Attempting to isolate the impact of management on firm performance has other important implications. For example, some industries routinely deliver higher levels of performance than others not because of systematically superior management but because of systematically superior structural characteristics. For example, the pharmaceutical industry has historically enjoyed very high barriers to entry and low levels of internal rivalry due to patent-protected monopolies on specific products. Consequently, pharmaceutical companies can expect higher ROA than companies in, say, the commodity chemicals industry simply because of differences between those two industries—not due to differences between the quality of the management one finds in those two industries.
Controlling for the impact of different exposure to economic cycles, company size, longevity, survivor bias, financial structure, and other factors that affect ROA but don’t reflect directly on strategic or operating managerial savvy each poses its own challenges, but none is insurmountable. The model we developed to strip away these influences leaves us with a pretty good estimate of the performance attributable primarily to managerial choices (see sidebar Isolating Firm-Level Effects on Performance).
Our basic model is a regression. (We used quantile regression rather than ordinary least squares to avoid running afoul of the stringent parametric assumptions that come along with the latter.) We control for effects we are not interested in using the standard approach of including “control” variables. These controls “soak up” the variation in performance systematically associated with the features they capture.
Each industry, as defined by four-digit SIC codes, gets its own variable, as does the level of competitiveness in each industry in each year. These capture stable industry effects (e.g., the importance of patent protection as a barrier to entry in pharmaceuticals) as well as competitive intensity within an industry, which changes over time (e.g., the rush into computers in the early 1980s).

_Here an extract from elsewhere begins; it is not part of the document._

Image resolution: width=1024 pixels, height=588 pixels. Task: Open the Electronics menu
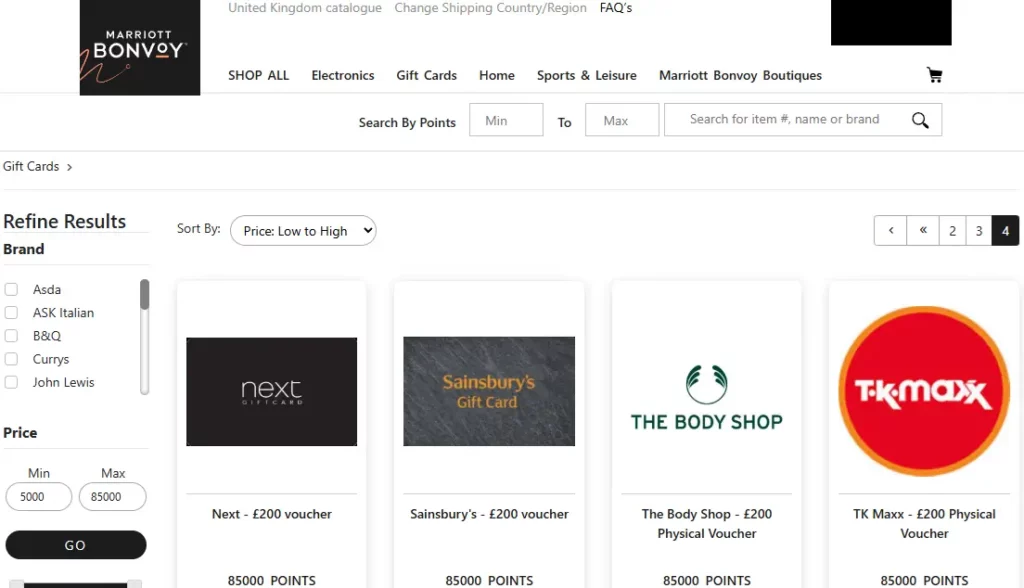[x=342, y=75]
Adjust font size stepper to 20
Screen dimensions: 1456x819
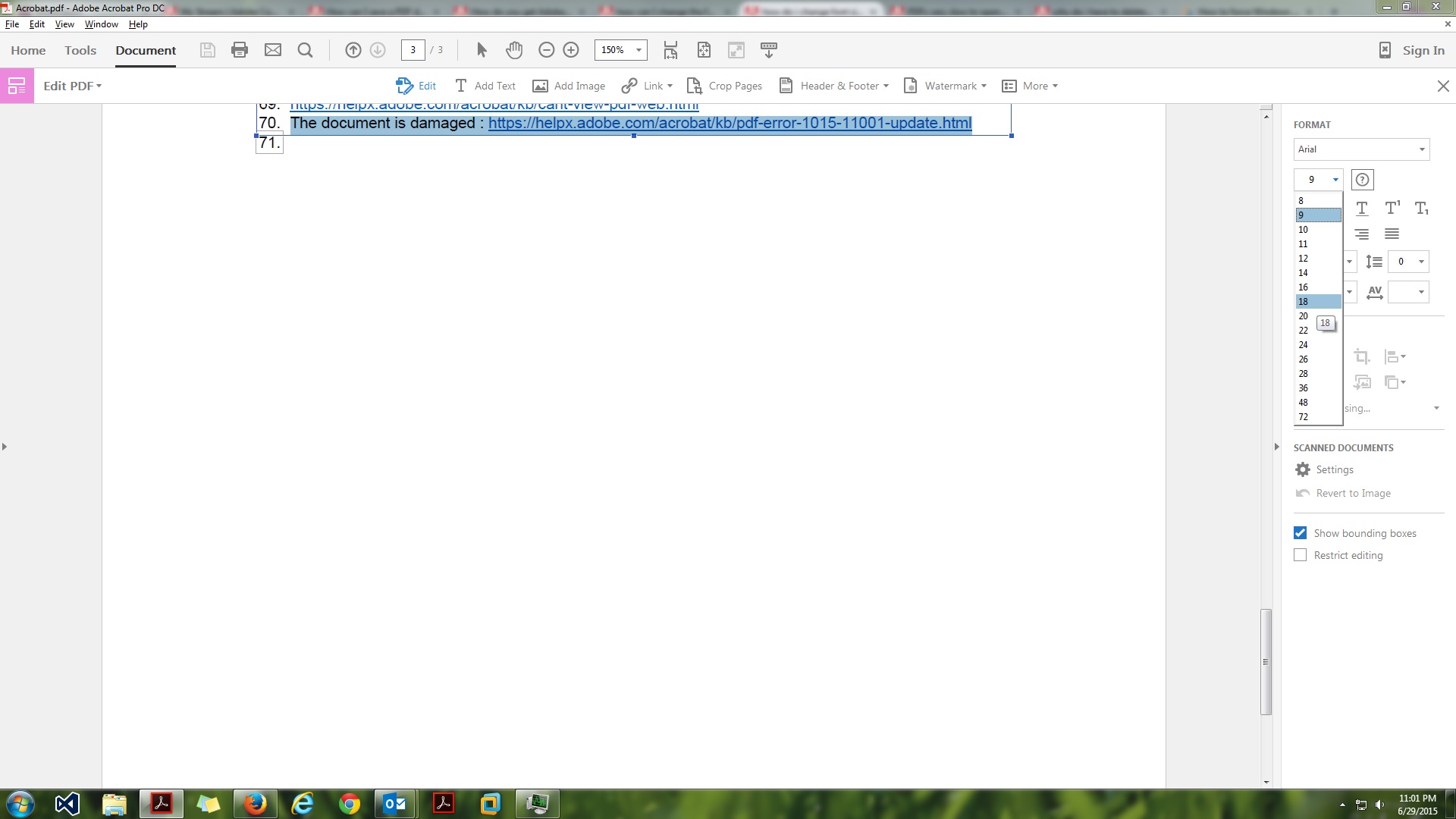tap(1304, 316)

Firm size is controlled for, as is a firm’s market share, since these can be seen as endowments from prior years that affect performance independently of managerial competence. In addition, although capital structure is a managerial choice variable, we controlled for it as well: our belief is that success studies are properly about strategic and operating management, not financial engineering.
Firms listed on U.S. markets via ADRs get their own control variable.

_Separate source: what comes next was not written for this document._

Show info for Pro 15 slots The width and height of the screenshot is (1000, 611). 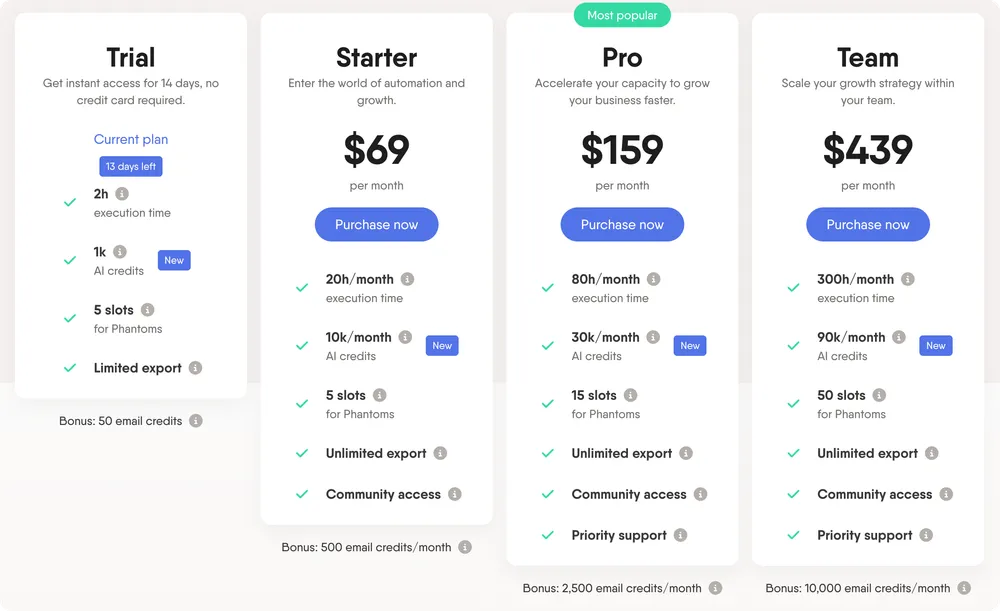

Finally, and perhaps unique to our study, survivor bias has been controlled for as well. The longer a firm stays in the sample the more opportunities it has to string together a number of great performances due to common cause variation. To account for this, we coded three variables. First, our database begins in 1966, as firms exiting the database prior to 1966 are not captured. Simply by being in business before our observation window opened, such firms may have stumbled onto a winning combination. Second, to account for the number of chances on a rolling basis that a firm has had to post great performances, we coded for the years a company had been observed within the sample window, updated annually. Finally, some firms may have relatively stable unobserved characteristics that affect their longevity, so every firm was coded from the start with its total number of observations. That way, any impact longevity has on performance is removed.

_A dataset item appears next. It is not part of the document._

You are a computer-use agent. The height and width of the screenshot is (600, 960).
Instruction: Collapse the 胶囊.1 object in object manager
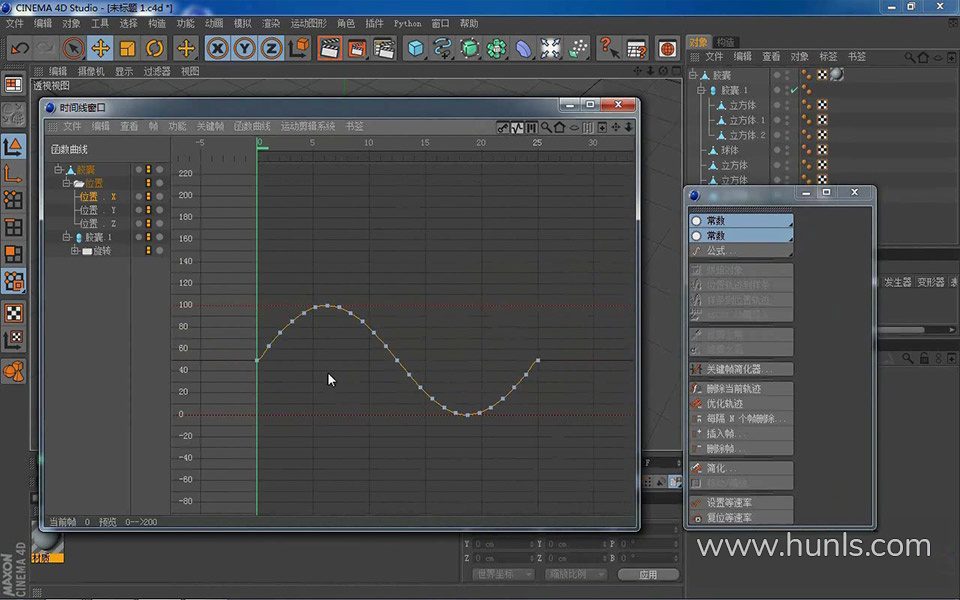(x=701, y=90)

It’s critically important to remember that when measuring firm performance for the purposes of identifying true outliers, absolute performance measures are of very little use. What matters is the relative performance of firms—how well they do compared to each other.
With that in mind, we structured our model to generate “decile rankings” for firms, based on their “corrected” ROA values. That is, we ran the entire data set of over 230,000 firm-year observations through our regression algorithm to create an ROA value stripped of everything but firm-level, or management, effects. Then for each year, each firm received a ranking of 0 through 9 based on which decile of the total population it fell into.
Recall that the objective is to get some estimate of the variability of the underlying system so that we can separate common causes from special causes. To generate that estimate, we took our set of decile rankings and calculated the frequency, as a percentage of total observations, with which firms in any given decile in any given year end up in any given decile the following year. In other words, we observed how likely is it that a firm in, say, the 4th decile in year one would end up in each of the 0th through 9th deciles the following year. We did this for every decile. The result is a 10 x 10 “Decile Transition Matrix” (DTM) that we use to characterize the performance arising from common causes in the overall system of competition among companies (see table 1).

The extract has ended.